## Task description
Summarize the Linux assembly excerpt below in three sentences.

## Text extract
=======

Socket syscalls make use of only one syscall number: SYS_socketcall which goes in %eax. The socket functions are identified via a subfunction numbers located in /usr/include/linux/net.h and are stored in %ebx. A pointer to the syscall args is stored in %ecx. Socket syscalls are also executed with int $0x80.

$ cat socket.s
.include "defines.h"

.globl _start
_start:
pushl %ebp
movl %esp,%ebp
sub $12,%esp

// socket(AF_INET,SOCK_STREAM,IPPROTO_TCP);
movl $AF_INET,(%esp)
movl $SOCK_STREAM,4(%esp)
movl $IPPROTO_TCP,8(%esp)

movl $SYS_socketcall,%eax
movl $SYS_socketcall_socket,%ebx
movl %esp,%ecx
int $0x80

movl $SYS_exit,%eax
xorl %ebx,%ebx
int $0x80

movl %ebp,%esp
popl %ebp
ret
$

Command Line Arguments.

Command line arguments in linux executables are arranged on the stack. argc comes first, followed by an array of pointers (**argv) to the strings on the command line followed by a NULL pointer. Next comes an array of pointers to the environment (**envp). These are very simply obtained in asm, and this is demonstrated in the example code (args.s).


GCC Inline ASM.

This section on GCC inline asm will only cover the x86 applications. Operand constraints will differ on other processors. The location of the listing will be at the end of this article.

=======

[Data records]
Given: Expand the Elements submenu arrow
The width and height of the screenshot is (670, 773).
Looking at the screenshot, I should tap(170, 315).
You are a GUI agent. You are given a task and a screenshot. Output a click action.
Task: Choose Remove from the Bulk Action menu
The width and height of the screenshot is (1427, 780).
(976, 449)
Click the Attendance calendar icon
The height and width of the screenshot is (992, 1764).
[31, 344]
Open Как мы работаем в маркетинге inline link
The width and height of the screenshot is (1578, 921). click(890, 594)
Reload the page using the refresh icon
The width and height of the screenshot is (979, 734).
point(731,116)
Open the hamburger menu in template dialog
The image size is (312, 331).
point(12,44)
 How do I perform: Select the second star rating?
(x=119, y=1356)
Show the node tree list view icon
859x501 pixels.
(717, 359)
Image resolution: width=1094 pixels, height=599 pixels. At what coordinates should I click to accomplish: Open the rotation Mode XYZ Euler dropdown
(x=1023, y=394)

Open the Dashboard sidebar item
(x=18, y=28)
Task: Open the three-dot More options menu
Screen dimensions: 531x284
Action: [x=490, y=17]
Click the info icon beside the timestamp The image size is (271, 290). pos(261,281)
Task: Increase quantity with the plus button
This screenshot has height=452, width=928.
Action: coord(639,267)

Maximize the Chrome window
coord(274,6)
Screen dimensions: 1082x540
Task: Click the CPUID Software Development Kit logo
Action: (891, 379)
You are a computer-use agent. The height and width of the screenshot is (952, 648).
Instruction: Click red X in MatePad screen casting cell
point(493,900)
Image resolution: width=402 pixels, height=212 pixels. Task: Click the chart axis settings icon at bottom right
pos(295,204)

=======

## Solution to this task
Linux socket syscalls all use one syscall number, SYS_socketcall, placed in %eax. The specific socket function is selected by a subfunction number in %ebx, a pointer to the arguments goes in %ecx, and the call runs with int $0x80, as the socket.s listing demonstrates. Command line arguments sit on the stack as argc, then an array of argv pointers ending in a NULL pointer, then an array of environment pointers, and the section on GCC inline asm covers only x86.